If people only wanted to play games like blackjack and video poker, the casinos would be full of them, because the house doesn’t make money due to “luck” and they have no need to “cheat” at this level to do so.
A chi-squared test against a normal distribution doesn’t favor the house, or the player. The entire way the game is structured favors the house.
I don’t see what the Monte Carlo fallacy has to do with that statement. When I say “as close to uniform as possible” I mean, “indistinguishable from a theoretical uniform entropy source” as if we could grab a uniform distribution from the aether and draw from it. This includes nasty things like really long runs, or seeds that have crazy clumping, and every other property of a theoretically truly uniformly distributed source of entropy.

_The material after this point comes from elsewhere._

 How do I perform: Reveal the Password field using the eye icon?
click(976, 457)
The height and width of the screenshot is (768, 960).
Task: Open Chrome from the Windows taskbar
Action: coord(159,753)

I’m not sure why you’re hung up on the normal distribution either, it’s simply the most common distribution for most processes and events we observe in nature to resemble.

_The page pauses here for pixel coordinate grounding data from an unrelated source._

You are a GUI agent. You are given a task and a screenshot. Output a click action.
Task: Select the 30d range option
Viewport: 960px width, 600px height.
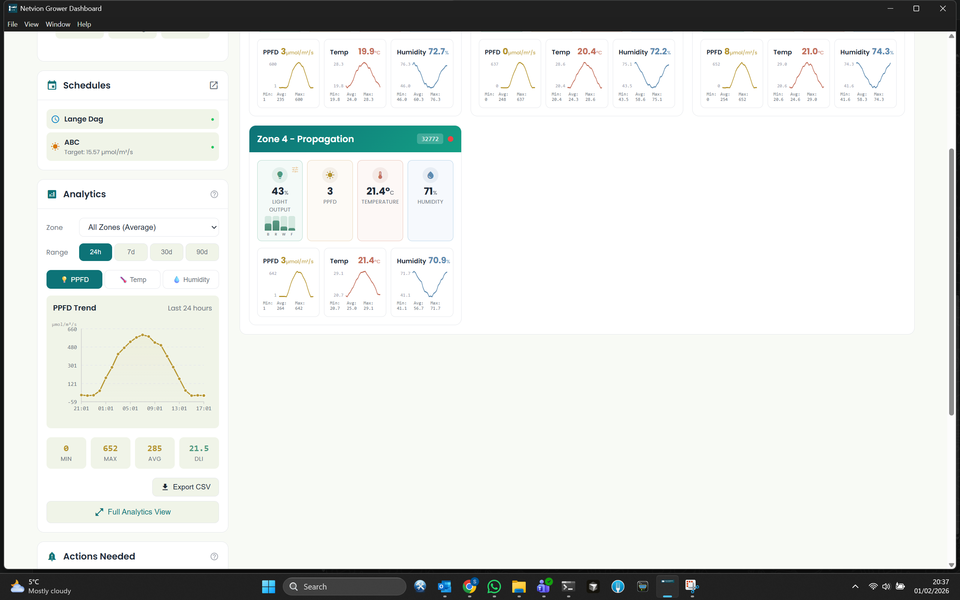coord(167,252)
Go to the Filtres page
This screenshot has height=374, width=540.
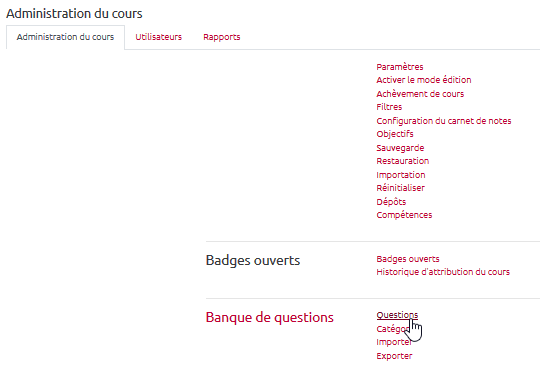(389, 107)
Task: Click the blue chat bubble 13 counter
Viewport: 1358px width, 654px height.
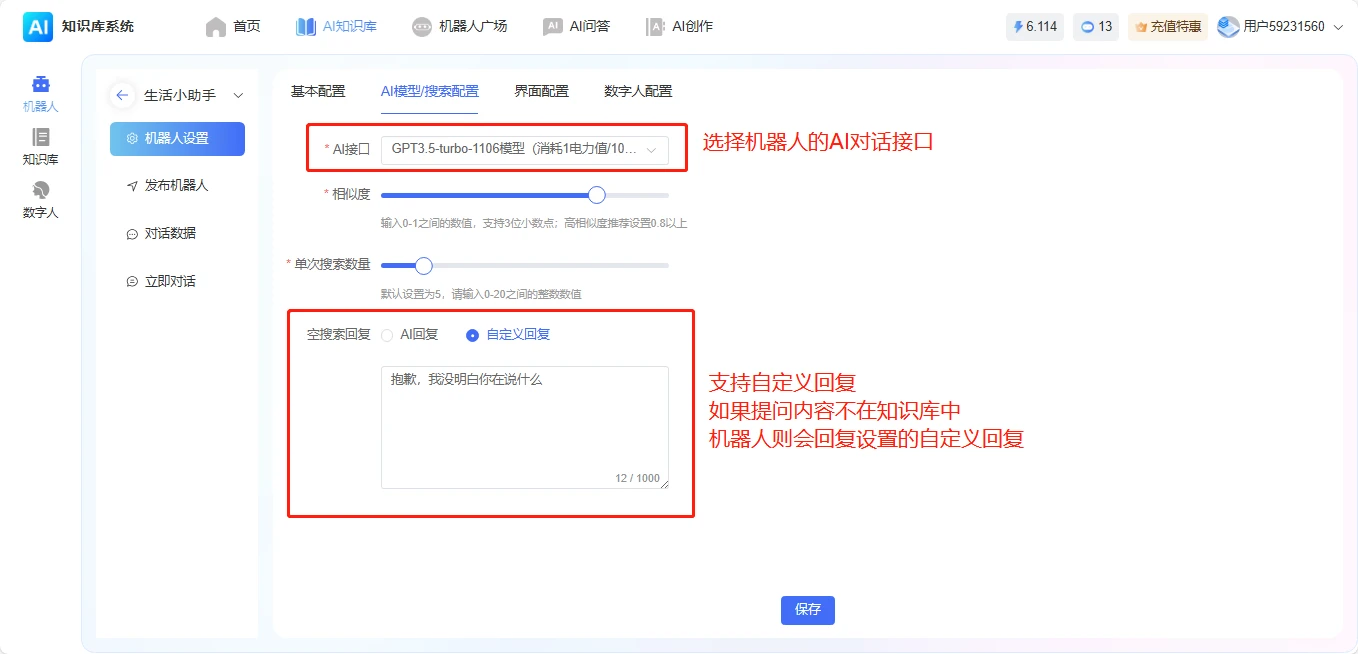Action: click(1096, 26)
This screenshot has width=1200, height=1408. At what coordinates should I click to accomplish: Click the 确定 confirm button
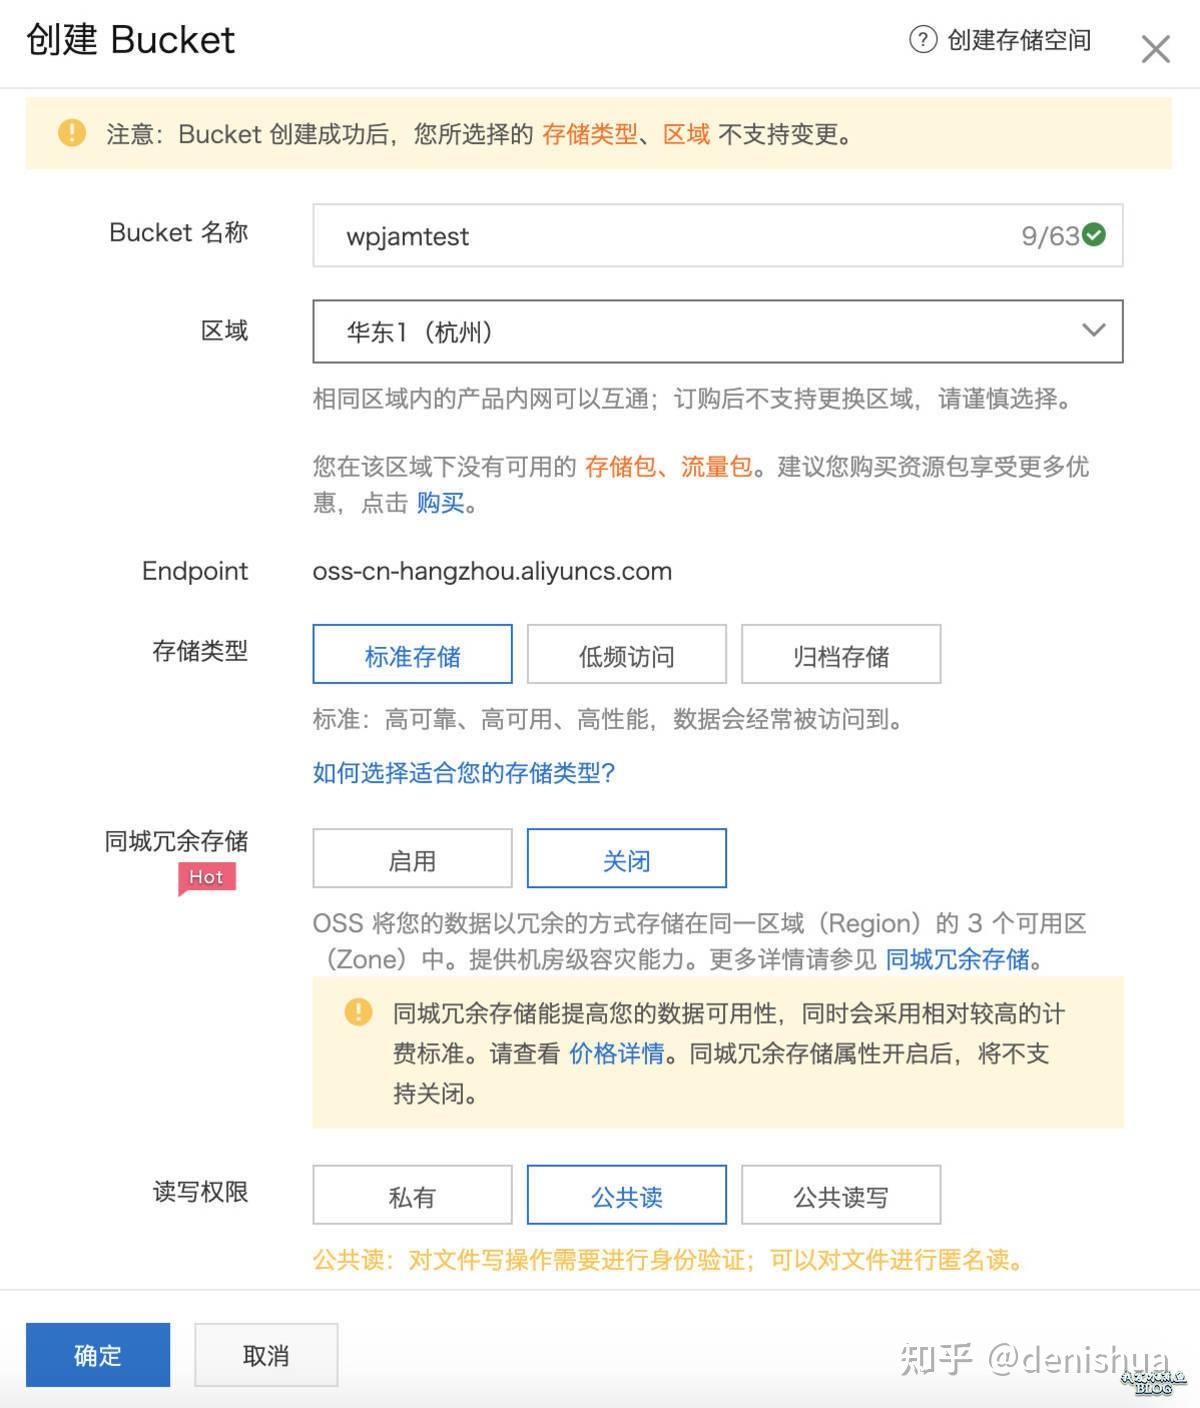[97, 1355]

You’re right that given a true source of entropy we don’t actually know its distribution, we can only, in a bayesian sense, estimate that it’s similar to a specific distribution we’ve defined. That is, a truly random source of entropy is only with some degree of certainty normally or uniformly or whatever else distributed, but that doesn’t invalidate the notion of “mathematically pure” distributions, even if we can’t actually produce one.

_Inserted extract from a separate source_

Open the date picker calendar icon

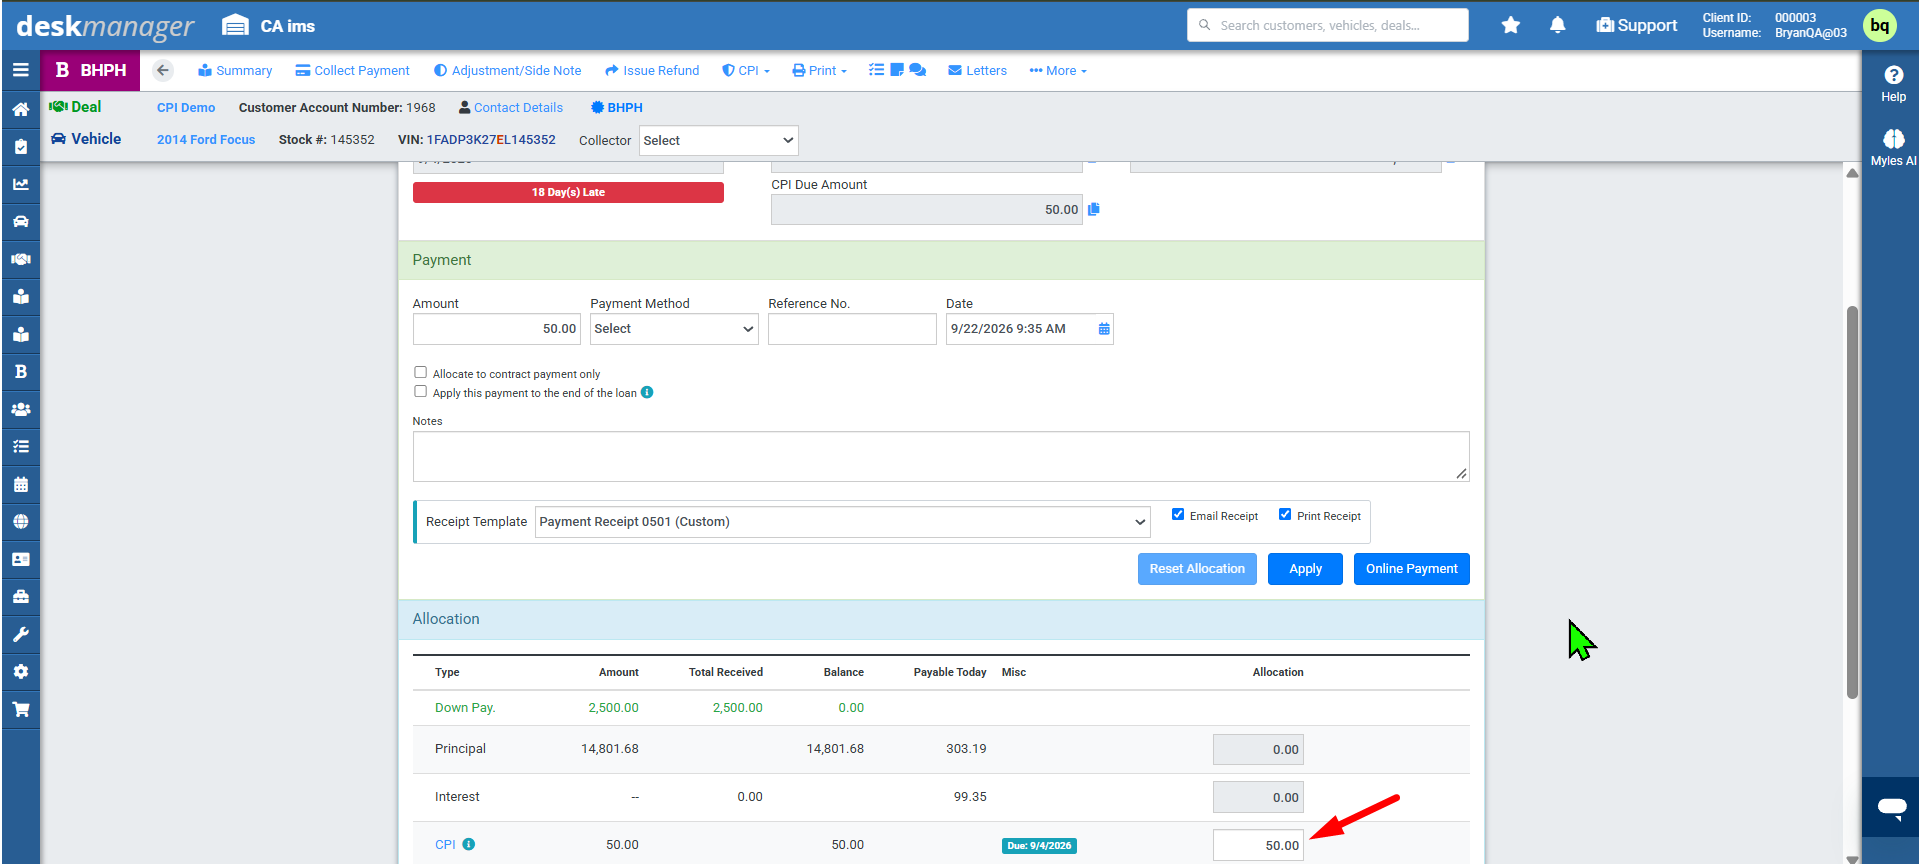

Because the Chi-squared test ensure that PRNGs produce a normal distribution, is easy to test and fairly easy to implement.
And you haven’t explained outside of the gamblers fallacy why this is unfair. You have a very similar if still highly unlikely chance of hitting the jackpot in a game that you should already know is going to make you lose money almost always.
It is simply a way to as try and closely approximate true random numbers and to verify that approximation is happening.
It’s not unfair? When did I say that? I’m saying for the programmer it’s much easier to work with weighting odds when you can roll uniformly because otherwise what you expect to happen won’t if you have an improperly characterized distribution. This is true in everything random. If you want something to happen 80% of the time you need to know what the distribution your (P)RNG actually looks like.
That can be many different distribution, weighted in many ways, because you can convert between samples from a lot of finite distributions. I’m talking about uniform because uniform is usually how PRNGs work, but if it were normally distributed (not technically possible because of the finite bit width but let’s say for argument) it wouldn’t matter because you can discretize normal samples to create a finite uniform sample anyway. You just have to know what you’re dealing with.
I think he is talking about “quasi”-random numbers that may be very non-random. I don’t think these are remotely appropriate for games of chance because, well, they are not random (or even pseudo-random), so I was amazed (well, not too amazed) to hear that the state and casinos don’t care, so long as they get the punters’ money.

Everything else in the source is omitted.